Defect‐Rich BiO₂₋x‐BP Composite Nanoplatform: A Synergistic Approach for X‐Ray and Near‐Infrared‐Enhanced Cancer Radiodynamic Therapy

Defect-rich BiO₂-x-BP composite nanoplatform that combining radiotherapy, photothermal therapy, and radiodynamic therapy for synergistic cancer therapy. BiO₂-x catalyzes tumor-overexpressed H₂O₂ into oxygen to alleviate hypoxia and enhances X-ray absorption. The BiO₂-x-BP heterojunction generates reactive oxygen species under X-ray irradiation and exhibits strong photothermal effects under 808 nm NIR light.
+ + + + +
List of tasks:
1 > Summarize the nanoplatform abstract above in two sentences.
2 > Extend the nanoplatform abstract above, picking up right after its final sentence.

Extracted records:
+ + + + +
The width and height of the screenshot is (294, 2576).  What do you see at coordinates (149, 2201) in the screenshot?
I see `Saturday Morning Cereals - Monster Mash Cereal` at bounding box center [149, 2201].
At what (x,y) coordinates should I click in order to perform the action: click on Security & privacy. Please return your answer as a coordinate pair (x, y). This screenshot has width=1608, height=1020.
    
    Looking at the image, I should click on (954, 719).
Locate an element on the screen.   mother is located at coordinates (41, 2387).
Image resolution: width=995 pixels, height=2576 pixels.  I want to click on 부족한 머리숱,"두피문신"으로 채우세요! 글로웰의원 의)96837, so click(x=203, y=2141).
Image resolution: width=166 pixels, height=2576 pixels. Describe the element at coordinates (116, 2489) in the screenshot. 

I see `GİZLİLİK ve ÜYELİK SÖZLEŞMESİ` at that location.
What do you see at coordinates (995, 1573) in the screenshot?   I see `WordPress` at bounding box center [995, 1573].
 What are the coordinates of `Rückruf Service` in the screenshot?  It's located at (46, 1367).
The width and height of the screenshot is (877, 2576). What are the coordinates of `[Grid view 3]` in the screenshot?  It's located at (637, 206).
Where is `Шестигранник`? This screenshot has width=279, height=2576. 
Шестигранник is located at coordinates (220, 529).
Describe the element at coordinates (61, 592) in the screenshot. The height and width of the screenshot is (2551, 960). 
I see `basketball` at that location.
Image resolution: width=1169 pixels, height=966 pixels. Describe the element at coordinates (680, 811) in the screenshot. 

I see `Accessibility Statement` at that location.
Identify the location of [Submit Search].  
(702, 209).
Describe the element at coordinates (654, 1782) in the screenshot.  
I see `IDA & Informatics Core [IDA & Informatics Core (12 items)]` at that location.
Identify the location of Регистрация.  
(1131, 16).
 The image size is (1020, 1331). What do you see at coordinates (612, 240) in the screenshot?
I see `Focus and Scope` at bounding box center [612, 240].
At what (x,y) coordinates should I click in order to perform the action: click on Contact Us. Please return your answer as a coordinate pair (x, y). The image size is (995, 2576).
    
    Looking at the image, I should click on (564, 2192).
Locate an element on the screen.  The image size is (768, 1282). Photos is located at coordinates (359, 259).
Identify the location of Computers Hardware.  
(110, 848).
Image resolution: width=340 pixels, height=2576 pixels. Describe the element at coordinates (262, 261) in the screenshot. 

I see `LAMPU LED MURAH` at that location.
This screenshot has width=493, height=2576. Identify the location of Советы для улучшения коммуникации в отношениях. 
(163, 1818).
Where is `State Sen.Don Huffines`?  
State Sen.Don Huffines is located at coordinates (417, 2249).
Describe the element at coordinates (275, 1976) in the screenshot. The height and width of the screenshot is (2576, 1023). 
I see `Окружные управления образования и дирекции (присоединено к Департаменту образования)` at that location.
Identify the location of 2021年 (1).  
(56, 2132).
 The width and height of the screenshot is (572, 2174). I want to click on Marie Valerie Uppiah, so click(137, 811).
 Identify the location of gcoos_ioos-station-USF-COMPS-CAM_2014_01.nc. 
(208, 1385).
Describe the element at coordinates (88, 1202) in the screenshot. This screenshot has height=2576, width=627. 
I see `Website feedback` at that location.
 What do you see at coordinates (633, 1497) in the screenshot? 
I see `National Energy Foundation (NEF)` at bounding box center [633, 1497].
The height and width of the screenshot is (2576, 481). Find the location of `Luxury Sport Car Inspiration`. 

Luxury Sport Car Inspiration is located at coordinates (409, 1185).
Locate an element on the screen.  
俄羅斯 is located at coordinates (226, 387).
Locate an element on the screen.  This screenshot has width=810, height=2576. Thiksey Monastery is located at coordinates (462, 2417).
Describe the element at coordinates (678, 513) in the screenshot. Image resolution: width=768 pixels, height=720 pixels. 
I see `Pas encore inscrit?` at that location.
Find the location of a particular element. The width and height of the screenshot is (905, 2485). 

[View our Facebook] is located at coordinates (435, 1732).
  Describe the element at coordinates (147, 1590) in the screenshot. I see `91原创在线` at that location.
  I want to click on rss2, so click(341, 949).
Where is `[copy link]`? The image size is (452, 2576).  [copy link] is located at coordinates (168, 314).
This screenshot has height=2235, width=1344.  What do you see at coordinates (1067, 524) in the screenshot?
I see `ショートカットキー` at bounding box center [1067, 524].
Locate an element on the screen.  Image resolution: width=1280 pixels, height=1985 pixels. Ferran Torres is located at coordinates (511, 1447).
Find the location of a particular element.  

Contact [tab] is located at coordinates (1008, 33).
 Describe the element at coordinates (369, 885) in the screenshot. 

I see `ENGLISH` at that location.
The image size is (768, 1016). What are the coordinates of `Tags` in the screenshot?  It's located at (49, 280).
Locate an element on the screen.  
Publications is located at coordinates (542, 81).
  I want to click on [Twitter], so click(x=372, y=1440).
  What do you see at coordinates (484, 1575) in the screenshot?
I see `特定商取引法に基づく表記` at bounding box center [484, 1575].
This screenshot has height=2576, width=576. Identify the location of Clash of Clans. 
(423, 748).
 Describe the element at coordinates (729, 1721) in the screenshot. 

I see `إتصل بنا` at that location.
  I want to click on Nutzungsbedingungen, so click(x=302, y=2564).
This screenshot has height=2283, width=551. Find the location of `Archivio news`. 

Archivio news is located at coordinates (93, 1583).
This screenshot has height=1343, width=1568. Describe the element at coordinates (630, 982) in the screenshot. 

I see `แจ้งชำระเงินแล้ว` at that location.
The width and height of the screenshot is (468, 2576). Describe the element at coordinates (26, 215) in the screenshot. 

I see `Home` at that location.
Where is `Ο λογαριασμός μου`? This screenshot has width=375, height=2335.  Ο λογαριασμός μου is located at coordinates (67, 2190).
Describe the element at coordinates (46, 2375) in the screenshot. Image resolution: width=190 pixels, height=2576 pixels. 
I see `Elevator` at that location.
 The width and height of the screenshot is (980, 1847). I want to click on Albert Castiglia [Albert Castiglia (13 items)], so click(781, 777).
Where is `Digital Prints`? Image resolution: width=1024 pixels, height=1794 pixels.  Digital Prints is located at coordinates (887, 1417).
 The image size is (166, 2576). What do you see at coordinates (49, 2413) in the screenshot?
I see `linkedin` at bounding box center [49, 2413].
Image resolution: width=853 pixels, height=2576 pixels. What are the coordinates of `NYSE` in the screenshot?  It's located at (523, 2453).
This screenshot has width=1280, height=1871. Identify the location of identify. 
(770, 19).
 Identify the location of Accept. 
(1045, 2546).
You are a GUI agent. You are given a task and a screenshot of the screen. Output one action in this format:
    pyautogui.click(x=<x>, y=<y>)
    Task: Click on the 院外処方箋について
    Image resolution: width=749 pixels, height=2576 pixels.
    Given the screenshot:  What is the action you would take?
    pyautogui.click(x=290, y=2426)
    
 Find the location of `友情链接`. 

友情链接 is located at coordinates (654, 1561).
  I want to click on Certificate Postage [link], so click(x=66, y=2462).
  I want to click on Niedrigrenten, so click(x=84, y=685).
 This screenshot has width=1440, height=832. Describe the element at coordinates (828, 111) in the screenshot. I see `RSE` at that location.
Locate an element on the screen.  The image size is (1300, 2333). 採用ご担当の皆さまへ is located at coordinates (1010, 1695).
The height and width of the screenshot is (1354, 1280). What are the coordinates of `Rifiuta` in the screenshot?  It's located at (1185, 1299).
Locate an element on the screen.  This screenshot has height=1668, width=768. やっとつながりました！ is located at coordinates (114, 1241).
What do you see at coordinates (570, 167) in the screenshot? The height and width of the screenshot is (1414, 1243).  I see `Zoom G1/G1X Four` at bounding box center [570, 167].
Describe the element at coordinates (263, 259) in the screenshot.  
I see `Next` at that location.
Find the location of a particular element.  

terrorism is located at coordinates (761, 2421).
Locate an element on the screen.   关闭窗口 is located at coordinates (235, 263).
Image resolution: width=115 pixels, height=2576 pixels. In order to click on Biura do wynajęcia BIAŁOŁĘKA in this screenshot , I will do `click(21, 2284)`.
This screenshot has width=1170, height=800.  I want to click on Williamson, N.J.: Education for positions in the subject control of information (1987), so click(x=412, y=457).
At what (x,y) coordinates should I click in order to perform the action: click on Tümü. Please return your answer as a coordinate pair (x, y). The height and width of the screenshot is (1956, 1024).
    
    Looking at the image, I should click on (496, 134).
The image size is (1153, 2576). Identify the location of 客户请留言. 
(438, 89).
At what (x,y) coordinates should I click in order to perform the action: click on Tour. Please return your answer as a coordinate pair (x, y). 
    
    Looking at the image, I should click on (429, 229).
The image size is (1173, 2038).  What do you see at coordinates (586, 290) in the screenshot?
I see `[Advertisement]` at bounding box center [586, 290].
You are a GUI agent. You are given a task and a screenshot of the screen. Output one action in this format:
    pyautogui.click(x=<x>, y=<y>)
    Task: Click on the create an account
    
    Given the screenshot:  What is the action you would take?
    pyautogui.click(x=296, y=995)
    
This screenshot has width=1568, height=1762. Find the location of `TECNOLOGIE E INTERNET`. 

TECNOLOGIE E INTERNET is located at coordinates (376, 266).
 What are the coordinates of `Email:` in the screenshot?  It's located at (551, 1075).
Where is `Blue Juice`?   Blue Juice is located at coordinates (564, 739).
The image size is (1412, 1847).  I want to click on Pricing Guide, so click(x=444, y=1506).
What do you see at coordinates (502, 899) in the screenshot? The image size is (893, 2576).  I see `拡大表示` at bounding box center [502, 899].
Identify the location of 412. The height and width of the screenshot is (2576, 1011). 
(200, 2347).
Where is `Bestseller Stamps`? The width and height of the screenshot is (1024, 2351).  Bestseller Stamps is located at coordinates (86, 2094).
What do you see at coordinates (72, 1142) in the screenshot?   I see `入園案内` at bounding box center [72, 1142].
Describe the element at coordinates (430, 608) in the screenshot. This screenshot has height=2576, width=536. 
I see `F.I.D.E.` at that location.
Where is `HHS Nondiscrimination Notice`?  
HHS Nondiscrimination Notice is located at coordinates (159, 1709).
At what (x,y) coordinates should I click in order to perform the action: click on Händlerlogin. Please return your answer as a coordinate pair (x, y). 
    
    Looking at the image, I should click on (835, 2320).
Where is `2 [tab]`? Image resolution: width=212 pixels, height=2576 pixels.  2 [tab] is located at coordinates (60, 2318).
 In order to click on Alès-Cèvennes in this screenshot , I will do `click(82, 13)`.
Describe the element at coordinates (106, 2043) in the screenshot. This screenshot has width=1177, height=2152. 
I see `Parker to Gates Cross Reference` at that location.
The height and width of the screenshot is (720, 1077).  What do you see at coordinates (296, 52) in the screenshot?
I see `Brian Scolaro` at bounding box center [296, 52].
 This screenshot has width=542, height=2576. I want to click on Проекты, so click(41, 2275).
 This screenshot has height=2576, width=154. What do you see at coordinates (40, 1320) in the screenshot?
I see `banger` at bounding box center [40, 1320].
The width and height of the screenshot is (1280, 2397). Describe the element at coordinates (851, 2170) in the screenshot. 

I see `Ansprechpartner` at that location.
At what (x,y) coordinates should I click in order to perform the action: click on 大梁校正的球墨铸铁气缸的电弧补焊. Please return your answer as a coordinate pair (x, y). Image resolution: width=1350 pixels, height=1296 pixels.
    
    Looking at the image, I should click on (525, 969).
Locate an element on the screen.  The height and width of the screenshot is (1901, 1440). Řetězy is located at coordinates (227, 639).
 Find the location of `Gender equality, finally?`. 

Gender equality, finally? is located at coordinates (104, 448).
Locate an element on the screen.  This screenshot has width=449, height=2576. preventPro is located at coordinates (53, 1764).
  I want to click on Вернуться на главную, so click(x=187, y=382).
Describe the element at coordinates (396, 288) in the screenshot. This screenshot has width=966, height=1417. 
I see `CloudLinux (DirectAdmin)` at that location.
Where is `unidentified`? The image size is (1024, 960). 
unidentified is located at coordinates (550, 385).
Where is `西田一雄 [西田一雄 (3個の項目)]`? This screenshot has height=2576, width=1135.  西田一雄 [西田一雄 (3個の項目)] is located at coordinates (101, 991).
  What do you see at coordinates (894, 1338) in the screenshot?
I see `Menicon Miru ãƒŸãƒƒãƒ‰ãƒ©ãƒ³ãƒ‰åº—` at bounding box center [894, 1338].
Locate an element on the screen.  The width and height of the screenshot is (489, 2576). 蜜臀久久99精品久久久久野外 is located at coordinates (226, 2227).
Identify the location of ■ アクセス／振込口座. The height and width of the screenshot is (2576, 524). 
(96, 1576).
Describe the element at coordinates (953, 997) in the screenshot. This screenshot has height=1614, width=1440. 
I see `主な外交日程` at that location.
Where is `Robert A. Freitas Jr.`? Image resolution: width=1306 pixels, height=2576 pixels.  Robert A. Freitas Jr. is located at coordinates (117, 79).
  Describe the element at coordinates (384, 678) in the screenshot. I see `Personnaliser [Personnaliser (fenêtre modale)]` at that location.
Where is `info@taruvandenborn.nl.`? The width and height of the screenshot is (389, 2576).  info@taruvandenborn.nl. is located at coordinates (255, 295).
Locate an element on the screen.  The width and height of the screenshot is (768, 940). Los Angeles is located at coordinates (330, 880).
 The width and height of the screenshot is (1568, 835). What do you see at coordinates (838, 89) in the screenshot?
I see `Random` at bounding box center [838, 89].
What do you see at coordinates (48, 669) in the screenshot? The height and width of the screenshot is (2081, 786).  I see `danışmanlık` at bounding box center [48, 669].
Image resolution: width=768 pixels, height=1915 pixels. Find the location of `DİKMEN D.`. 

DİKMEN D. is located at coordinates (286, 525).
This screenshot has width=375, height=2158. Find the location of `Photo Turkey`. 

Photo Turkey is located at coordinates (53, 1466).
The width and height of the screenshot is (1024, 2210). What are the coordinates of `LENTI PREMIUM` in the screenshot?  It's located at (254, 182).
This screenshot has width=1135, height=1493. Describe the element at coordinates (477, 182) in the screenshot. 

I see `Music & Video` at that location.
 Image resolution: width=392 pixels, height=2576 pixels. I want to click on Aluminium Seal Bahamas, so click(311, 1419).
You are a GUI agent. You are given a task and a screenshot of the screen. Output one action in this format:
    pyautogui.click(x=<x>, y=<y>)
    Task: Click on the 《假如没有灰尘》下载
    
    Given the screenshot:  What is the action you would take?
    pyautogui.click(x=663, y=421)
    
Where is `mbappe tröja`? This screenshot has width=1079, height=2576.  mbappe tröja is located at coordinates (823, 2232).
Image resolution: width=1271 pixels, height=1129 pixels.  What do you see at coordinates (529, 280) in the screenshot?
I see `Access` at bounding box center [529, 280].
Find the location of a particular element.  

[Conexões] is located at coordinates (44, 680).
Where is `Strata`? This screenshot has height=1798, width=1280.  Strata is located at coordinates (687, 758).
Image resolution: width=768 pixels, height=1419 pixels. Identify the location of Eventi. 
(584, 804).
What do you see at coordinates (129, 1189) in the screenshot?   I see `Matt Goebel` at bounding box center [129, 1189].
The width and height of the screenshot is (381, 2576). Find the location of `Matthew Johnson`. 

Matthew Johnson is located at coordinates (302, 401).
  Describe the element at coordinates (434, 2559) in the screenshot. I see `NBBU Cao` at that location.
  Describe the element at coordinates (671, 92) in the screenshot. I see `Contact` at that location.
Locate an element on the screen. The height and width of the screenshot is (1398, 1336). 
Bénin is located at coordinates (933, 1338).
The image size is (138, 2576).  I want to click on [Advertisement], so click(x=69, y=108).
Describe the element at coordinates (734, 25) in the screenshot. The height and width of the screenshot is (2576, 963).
+ + + + +
Answers to each task:
1 > A defect-rich BiO₂-x-BP composite nanoplatform combines radiotherapy, photothermal therapy, and radiodynamic therapy for synergistic cancer therapy. BiO₂-x catalyzes tumor-overexpressed H₂O₂ into oxygen to alleviate hypoxia and enhances X-ray absorption, while the BiO₂-x-BP heterojunction generates reactive oxygen species under X-ray irradiation and shows strong photothermal effects under 808 nm NIR light.

2 >
Abstract

Cancer treatment faces significant challenges, including hypoxia within the tumor microenvironment, which limits the efficacy of conventional therapies. This study introduces a multifunctional nanoplatform comprising defect-rich BiO₂₋_x and black phosphorus (BP) nanosheets to address this issue. BiO₂₋_x effectively catalyzes the decomposition of tumor-overexpressed H₂O₂ into oxygen, mitigating hypoxia. Its high atomic number enhances X-ray absorption, increasing local radiation doses. When combined with BP, BiO₂₋_x forms a heterojunction that produces secondary electrons, generating reactive oxygen species (ROS) like ·OH under X-ray irradiation. Additionally, under 808 nm near-infrared (NIR) light, the platform exhibits strong photothermal effects, further enhancing cancer cell apoptosis. In vitro and in vivo experiments demonstrate the nanoplatform's remarkable ability to synergize radiotherapy, photothermal therapy, and radiodynamic therapy, resulting in significant tumor suppression without adverse effects on major organs. This innovative approach highlights the potential of BiO₂₋_x-BP composites for addressing hypoxia and achieving multimodal cancer therapy.